While most surveys on the issue look at key demographics like political party affiliation, age and race, this latest report reveals a prominent schism between people of various Christian faiths and those who are atheist, agnostic or “nothing in particular.”
Overall, 60 percent of Americans favor legalizing cannabis for both medical and recreational purposes, based on Pew’s latest national survey. And a combined 91 percent say it should be legal for either medical or recreational purposes.
Religiously-affiliated people overall are less inclined to back fully ending prohibition, though still with a majority of 54 percent. The group least likely to favor adult-use legalization is white evangelical Protestants (44 percent) and the most likely supporters are black protestants (63 percent).
Fifty-three percent of Catholics are on board with legalizing cannabis across the board, though white members of the denomination are more likely to support the policy change than are Hispanic ones.
Among people who identify with any religious group, 54% believe marijuana should be legal for medical and recreational use.

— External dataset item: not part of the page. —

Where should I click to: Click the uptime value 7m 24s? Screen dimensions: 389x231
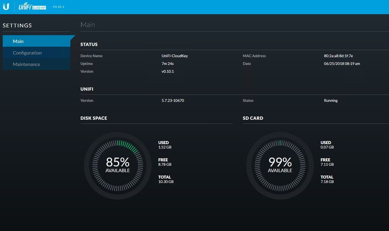(168, 64)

Among unaffiliated people, 76% say marijuana should be legal for both purposes. https://t.co/88YlVzvxPv pic.twitter.com/CIupiTL52L
— Pew Research Center (@pewresearch) May 27, 2021
In contrast, 76 percent of religiously unaffiliated people support legalizing both recreational and medical marijuana. That includes 88 percent of atheists, 86 percent of agnostics and 70 percent of those who said they believe in “nothing in particular.” Only one percent of agnostics feel cannabis shouldn’t be legal for either medical or adult use.
It’s worth noting, however, that while Christians are less inclined to back legalization compared to non-religious people, a majority of each group surveyed—with the exception of white evangelicals—still support ending prohibition.
Further, Pew notes that there is overlap between religious identify and political affiliation.
“Some religious groups differ from each other politically. For example, more than two-thirds of White evangelicals describe themselves as politically conservative or very conservative, compared with only 5% of atheists and 10% of agnostics,” Pew said. “And White evangelicals are more likely to be Republicans or Republican-leaning independents, while atheists and agnostics tend to align with the Democratic Party.”
“Ideology and party identification matter when it comes to views on marijuana, but they do not account for the religious differences described in this analysis,” the organization said.
The poll did not include demographic breakdowns of other religious groups outside of Christianity so it’s unclear if that trend holds for people who are Muslim, Jewish or Buddhist, for example.
Meanwhile, there are further divides on the issue among Christians, Pew found. For example, the frequency of a person’s church attendance seems to influence where they stand, with people who go to services more frequently being more likely to oppose legalization.
“For example, among White evangelicals who say they attend religious services at least weekly, 29% favor legal marijuana for both medical and recreational use, compared with 64% of White evangelicals who attend services less often,” the analysis says. “Black Protestants also are starkly divided by church attendance: 47% of those who attend services weekly or more support broadly legal marijuana, compared with more than three-quarters (77%) who go less often.”
People who are defined as “most religious”—meaning they attend church frequently, pray often and say religion is “very important” to them—are among the least likely to favor adult-use legalization.
“Among the most religious adults, 39% say that marijuana should be legal for both medical and recreational use, compared with about three-quarters (76%) of the least religious adults,” Pew found. “Unlike Americans overall, the most highly religious adults are more likely to say that marijuana should be legal only for medical use than to say it should be legal for medical and recreational use.”
Pew’s survey on religion and marijuana policy involved interviews with 5,109 people from April 5-11.